**Исходный текст**:
******************************
Февральским утром ранние прохожие обнаружили на улице Петропавловска труп 42-летнего Рафаиля Литфуллина. Сразу было видно, что умер несчастный после страшных мучений. Что судебно-медицинская экспертиза и подтвердила перечислением многочисленных ссадин, кровоподтеков, ушибов на теле, травматической ампутации уха. Причиной же смерти названа «острая кровопотеря, развившаяся в результате разрыва передней стенки прямой кишки, проникающего в брюшную полость, с повреждением…», стоп, избавим читателя от леденящих душу подробностей, и так ясно, что можно сотворить с телом человека, вогнав в него палку. Причем дважды – преступников было двое.
Оперативники сработали четко, уже на следующий день 22-летний грузчик Сергей Ханин и 19-летний Сергей Маламыжев, после девяти классов не утруждавший себя никаким занятием, давали признательные показания.
******************************
Записи набора данных:
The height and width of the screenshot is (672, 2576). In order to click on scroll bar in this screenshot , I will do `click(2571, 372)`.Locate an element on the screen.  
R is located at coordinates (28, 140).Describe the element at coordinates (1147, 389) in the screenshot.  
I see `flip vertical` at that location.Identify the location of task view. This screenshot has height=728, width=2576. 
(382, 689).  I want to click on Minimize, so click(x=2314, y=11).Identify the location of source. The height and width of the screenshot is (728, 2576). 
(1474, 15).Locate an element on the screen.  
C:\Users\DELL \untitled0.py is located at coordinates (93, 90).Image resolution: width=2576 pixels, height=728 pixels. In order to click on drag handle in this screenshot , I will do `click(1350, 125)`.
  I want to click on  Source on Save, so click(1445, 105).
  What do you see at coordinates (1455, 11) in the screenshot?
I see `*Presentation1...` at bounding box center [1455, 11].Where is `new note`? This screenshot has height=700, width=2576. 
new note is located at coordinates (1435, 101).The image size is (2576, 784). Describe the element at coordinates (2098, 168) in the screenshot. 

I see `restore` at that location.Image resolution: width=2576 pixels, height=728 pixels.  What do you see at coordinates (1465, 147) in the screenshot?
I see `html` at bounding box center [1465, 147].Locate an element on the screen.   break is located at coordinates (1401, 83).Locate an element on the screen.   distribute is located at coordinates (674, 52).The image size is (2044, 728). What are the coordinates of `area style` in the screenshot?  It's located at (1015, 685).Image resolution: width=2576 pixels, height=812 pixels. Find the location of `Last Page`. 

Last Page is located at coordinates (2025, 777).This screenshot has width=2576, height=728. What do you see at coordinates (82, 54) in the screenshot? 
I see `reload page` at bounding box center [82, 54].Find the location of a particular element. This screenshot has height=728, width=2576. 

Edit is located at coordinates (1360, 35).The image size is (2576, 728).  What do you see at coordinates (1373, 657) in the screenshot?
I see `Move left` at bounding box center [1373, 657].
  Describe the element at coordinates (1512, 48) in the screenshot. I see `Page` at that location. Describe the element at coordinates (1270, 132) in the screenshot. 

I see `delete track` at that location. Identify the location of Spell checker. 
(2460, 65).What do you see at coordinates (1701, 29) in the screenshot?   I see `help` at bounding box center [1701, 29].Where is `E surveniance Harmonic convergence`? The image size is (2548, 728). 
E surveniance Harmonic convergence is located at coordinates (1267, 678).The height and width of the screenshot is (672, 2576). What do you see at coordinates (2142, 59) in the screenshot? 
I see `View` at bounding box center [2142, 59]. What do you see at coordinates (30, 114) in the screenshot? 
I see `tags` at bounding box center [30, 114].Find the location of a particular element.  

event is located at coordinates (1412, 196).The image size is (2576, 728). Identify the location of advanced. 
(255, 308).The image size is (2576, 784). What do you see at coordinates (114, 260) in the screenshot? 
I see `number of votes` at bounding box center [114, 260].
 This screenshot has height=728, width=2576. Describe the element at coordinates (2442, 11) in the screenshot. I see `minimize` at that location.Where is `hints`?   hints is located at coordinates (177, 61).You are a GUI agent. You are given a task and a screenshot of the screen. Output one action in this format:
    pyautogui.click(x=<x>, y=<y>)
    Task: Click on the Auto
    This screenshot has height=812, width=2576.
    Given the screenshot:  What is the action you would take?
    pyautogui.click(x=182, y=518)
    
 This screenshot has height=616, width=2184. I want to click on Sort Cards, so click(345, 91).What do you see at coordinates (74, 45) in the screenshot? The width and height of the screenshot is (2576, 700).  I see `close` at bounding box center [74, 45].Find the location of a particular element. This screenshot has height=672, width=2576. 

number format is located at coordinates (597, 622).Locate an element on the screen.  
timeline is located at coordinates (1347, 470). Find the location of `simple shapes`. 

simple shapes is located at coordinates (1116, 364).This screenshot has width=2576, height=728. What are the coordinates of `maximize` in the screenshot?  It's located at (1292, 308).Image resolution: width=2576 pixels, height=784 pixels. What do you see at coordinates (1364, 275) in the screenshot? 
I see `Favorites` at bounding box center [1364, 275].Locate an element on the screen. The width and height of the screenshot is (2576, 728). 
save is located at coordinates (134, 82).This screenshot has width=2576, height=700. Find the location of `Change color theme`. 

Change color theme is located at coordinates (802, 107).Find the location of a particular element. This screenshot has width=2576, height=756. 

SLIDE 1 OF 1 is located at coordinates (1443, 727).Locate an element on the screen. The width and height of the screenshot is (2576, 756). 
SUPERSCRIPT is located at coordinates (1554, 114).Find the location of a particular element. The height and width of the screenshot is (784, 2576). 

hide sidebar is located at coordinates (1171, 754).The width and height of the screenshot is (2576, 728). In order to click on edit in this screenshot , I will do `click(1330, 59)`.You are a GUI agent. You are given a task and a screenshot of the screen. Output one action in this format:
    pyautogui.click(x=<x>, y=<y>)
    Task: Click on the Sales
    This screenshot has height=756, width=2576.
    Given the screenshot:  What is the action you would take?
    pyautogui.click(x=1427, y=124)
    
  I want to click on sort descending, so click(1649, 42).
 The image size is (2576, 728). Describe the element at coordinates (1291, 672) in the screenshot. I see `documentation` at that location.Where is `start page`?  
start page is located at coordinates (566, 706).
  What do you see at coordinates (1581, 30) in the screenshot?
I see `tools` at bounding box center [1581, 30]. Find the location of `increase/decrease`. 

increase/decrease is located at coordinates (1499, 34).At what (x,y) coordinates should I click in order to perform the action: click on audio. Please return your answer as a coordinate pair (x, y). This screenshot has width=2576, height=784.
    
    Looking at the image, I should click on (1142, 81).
******************************
**Что нужно сделать**:
Перепишите целиком текст об убийстве в Петропавловске, не меняя в нем ни слова. Данные для этой работы не понадобятся.

**Готовый результат**:
Февральским утром ранние прохожие обнаружили на улице Петропавловска труп 42-летнего Рафаиля Литфуллина. Сразу было видно, что умер несчастный после страшных мучений. Что судебно-медицинская экспертиза и подтвердила перечислением многочисленных ссадин, кровоподтеков, ушибов на теле, травматической ампутации уха. Причиной же смерти названа «острая кровопотеря, развившаяся в результате разрыва передней стенки прямой кишки, проникающего в брюшную полость, с повреждением…», стоп, избавим читателя от леденящих душу подробностей, и так ясно, что можно сотворить с телом человека, вогнав в него палку. Причем дважды – преступников было двое.
Оперативники сработали четко, уже на следующий день 22-летний грузчик Сергей Ханин и 19-летний Сергей Маламыжев, после девяти классов не утруждавший себя никаким занятием, давали признательные показания.